Woo Eun Jin, Lee Won-Joon, Hu Kyung-Seok, Hwang Jae Joon
Department of Oral Biology, Division in Anatomy & Developmental Biology, BK21 PLUS Project, Yonsei University College of Dentistry, Seoul, Republic of Korea.
Institute of Forensic Science, Seoul National University College of Medicine, Seoul, Republic of Korea.
PLoS One. 2015 Oct 21;10(10):e0140901. doi: 10.1371/journal.pone.0140901. eCollection 2015.
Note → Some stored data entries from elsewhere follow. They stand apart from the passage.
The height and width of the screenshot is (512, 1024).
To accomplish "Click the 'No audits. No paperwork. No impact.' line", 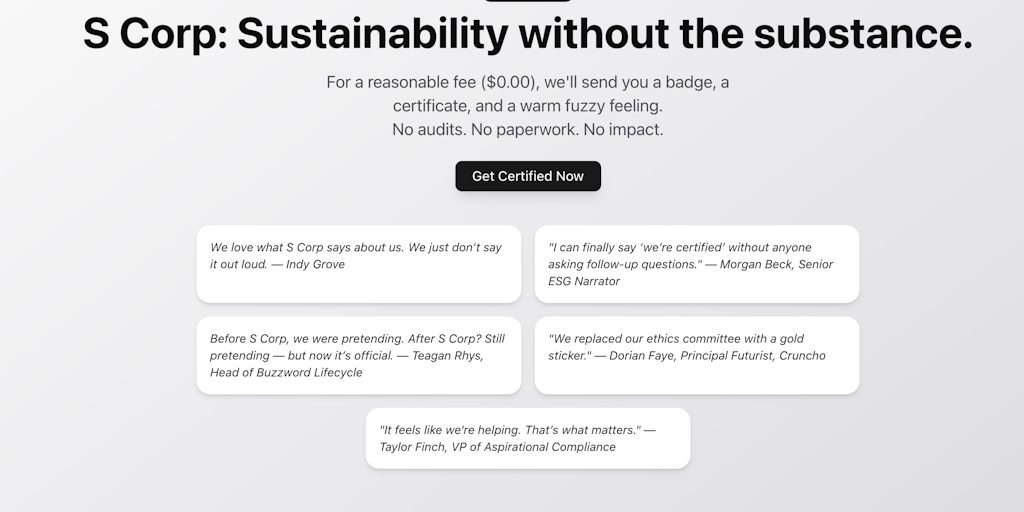I will tap(528, 129).
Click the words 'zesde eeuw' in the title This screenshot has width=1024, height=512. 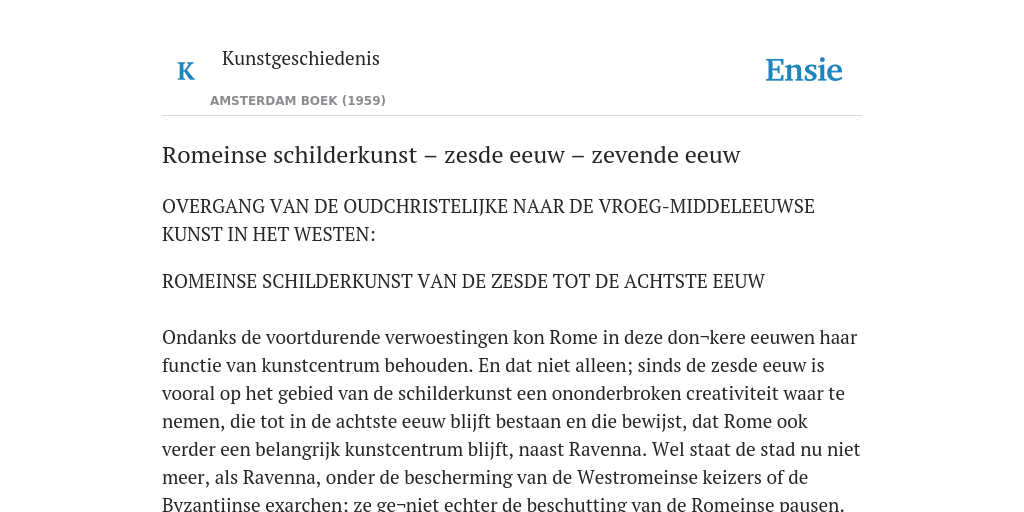click(x=504, y=155)
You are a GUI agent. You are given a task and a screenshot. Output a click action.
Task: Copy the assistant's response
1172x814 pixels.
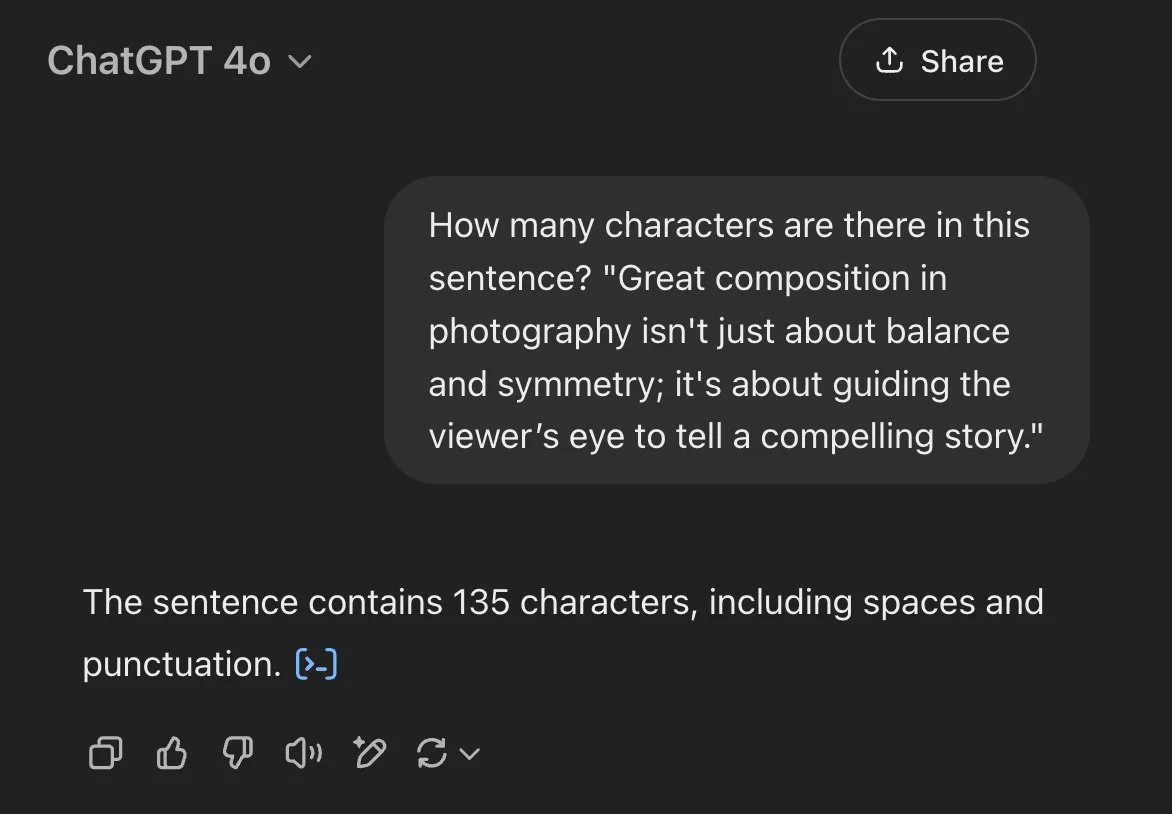[105, 753]
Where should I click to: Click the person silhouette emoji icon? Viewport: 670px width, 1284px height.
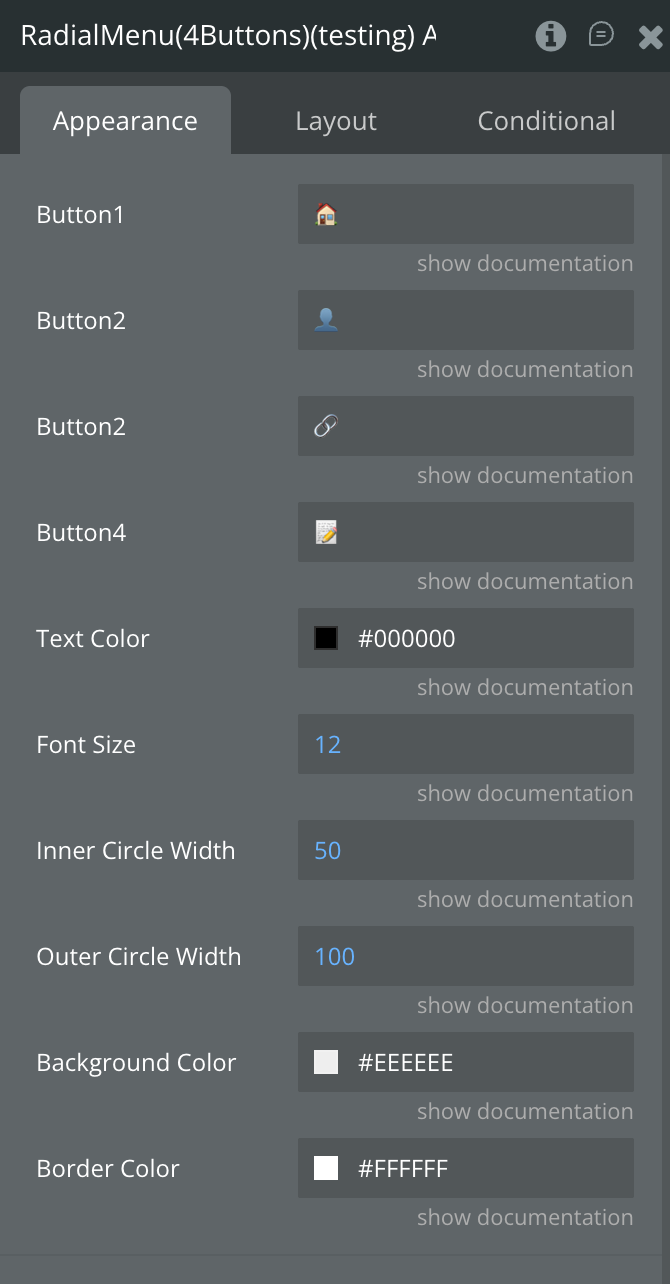[326, 320]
Skeletal dysplasias related to genetic etiologies have rarely been reported for past populations. This report presents the skeletal characteristics of an individual with dwarfism-related skeletal dysplasia from South Korea. To assess abnormal deformities, morphological features, metric data, and computed tomography scans are analyzed. Differential diagnoses include achondroplasia or hypochondroplasia, chondrodysplasia, multiple epiphyseal dysplasia, thalassemia-related hemolytic anemia, and lysosomal storage disease. The diffused deformities in the upper-limb bones and several coarsened features of the craniofacial bones indicate the most likely diagnosis to have been a certain type of lysosomal storage disease. The skeletal remains of EP-III-4-No.107 from the Eunpyeong site, although incomplete and fragmented, provide important clues to the paleopathological diagnosis of skeletal dysplasias.
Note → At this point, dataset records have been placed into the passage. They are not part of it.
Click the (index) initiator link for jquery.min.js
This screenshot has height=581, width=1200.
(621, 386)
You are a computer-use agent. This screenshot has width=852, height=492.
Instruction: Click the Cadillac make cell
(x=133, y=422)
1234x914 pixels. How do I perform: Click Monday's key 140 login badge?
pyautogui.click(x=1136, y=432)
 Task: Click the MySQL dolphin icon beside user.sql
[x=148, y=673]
过去的人群中很少有关于遗传病因导致的骨骼发育异常的报道。本报告呈现了一名来自韩国的患有侏儒症相关骨骼发育异常个体的骨骼特征。为评估异常畸形、形态特征、测量数据以及计算机断层扫描,对其进行了分析。鉴别诊断包括软骨发育不全或低软骨发育不全、软骨发育异常、多发性骨骺发育异常、地中海贫血相关的溶血性贫血以及溶酶体贮积病。上肢骨骼的弥漫性畸形以及颅面骨的一些粗大特征表明最有可能的诊断是某种类型的溶酶体贮积病。来自恩平遗址的EP - III - 4 - No.107的骨骼遗骸虽然不完整且破碎,但为骨骼发育异常的古病理学诊断提供了重要线索。